Has anyone had a problem where a chapter starts with a short page? It seems to force a page break. Not all chapters, either. Just 1 and 3. I’m using only 1 compile section too. so it’s not complicated. What could be doing that? Is it a margins thing? The only way I can make a difference is by using the project margins instead of the compile margins. but that doesn’t have all the PDF options for paperback compile.
A short section doesn’t seem to be generating a Page break. The settings in Separators in the Compile Format Designer do.
What is a Compile Section? Do you mean a Section Type? If those are the same for your chapters, they should be assigned a Section Layout. Maybe you use Binder Level Section Types. Is the name of the Section Type in the Right-hand side column of the Compile Overview window grey or white?
What are Project Margins? How do these differ from Compile Margins? Scrivener knows of no margins until the Compile Settings for Pages are set. There’s a margin setting for Printing. Neither have much influence on Page breaks, I’m afraid.
Yeah, probably we need to have a bit more information.
A key question is whether the unwanted page breaks you are seeing correspond to a shift from one item (folder/document) in the binder to another. If so, as Antoni suggests, your page breaking is no doubt being induced by the Separators section of your chosen Compile Format. This controls what should happen in your produced output when compile moves between binder elements – whether to insert a simple line break or a page break or what.
For example, if you have chapter folders, and within those folders you have text docs representing scenes, then Separators is making decisions about what should happen when we move from one scene to another (i.e. between docs) – probably a blank line – and what should happen when we finish with the contents of one folder and start another – probably a page break.
I figured it out… the paragraph characters must be old in my project? Or something like that. I had to define a new default formatting and replace the entire project with it. That was very difficult because just cutting/pasting didn’t do it. I’m still a little foggy on the exact reason and I could find how to see ASCII to replace them.
Paragraph characters do not age, of course, so still a mystery really. Sounds anyway like you had some unintended characters in there that were creating the problem. Glad you got it sorted.
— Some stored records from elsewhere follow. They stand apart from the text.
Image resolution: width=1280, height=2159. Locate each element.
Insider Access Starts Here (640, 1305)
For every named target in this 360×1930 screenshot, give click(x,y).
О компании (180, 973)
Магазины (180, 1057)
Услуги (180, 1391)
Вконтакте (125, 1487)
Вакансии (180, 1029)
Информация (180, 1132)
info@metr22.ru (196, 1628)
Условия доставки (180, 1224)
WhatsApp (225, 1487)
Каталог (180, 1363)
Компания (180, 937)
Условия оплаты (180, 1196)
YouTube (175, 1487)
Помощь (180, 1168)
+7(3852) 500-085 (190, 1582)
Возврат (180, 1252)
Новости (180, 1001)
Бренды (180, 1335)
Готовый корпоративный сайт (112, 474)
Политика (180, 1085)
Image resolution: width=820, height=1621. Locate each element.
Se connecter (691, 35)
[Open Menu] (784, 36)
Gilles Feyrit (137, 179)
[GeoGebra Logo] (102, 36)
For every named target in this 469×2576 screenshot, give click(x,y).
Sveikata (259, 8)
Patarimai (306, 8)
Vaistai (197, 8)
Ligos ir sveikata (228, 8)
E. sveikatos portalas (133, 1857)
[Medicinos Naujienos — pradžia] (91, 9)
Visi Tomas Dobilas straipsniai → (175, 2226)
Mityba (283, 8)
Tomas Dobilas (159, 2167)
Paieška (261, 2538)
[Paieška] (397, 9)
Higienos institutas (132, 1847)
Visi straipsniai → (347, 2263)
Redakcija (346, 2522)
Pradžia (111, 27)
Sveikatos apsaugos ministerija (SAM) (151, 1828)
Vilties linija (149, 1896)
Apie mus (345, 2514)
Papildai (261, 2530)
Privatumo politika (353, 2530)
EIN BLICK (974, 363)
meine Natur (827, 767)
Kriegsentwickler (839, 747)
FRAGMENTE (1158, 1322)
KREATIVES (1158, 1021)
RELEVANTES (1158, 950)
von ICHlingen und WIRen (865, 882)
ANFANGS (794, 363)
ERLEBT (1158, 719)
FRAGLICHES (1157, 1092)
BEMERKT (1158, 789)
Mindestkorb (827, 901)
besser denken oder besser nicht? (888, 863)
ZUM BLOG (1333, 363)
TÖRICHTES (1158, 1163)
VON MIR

For seeing trouble characters: there is Show Invisibles in Scrivener. For a deeper analysis, you can use BBedit in unpaid mode — it has a panel which will give you the character codes of any part of your text. Very useful.
Imagine how it would be if carriage return characters did age though, breaking down after a while, needing to be retyped to sustain them, your neglected texts becoming solid blocks. And then, slowly by slowly, your whitespace characters begin to crumble — for truly nothing is beyond the reach of time.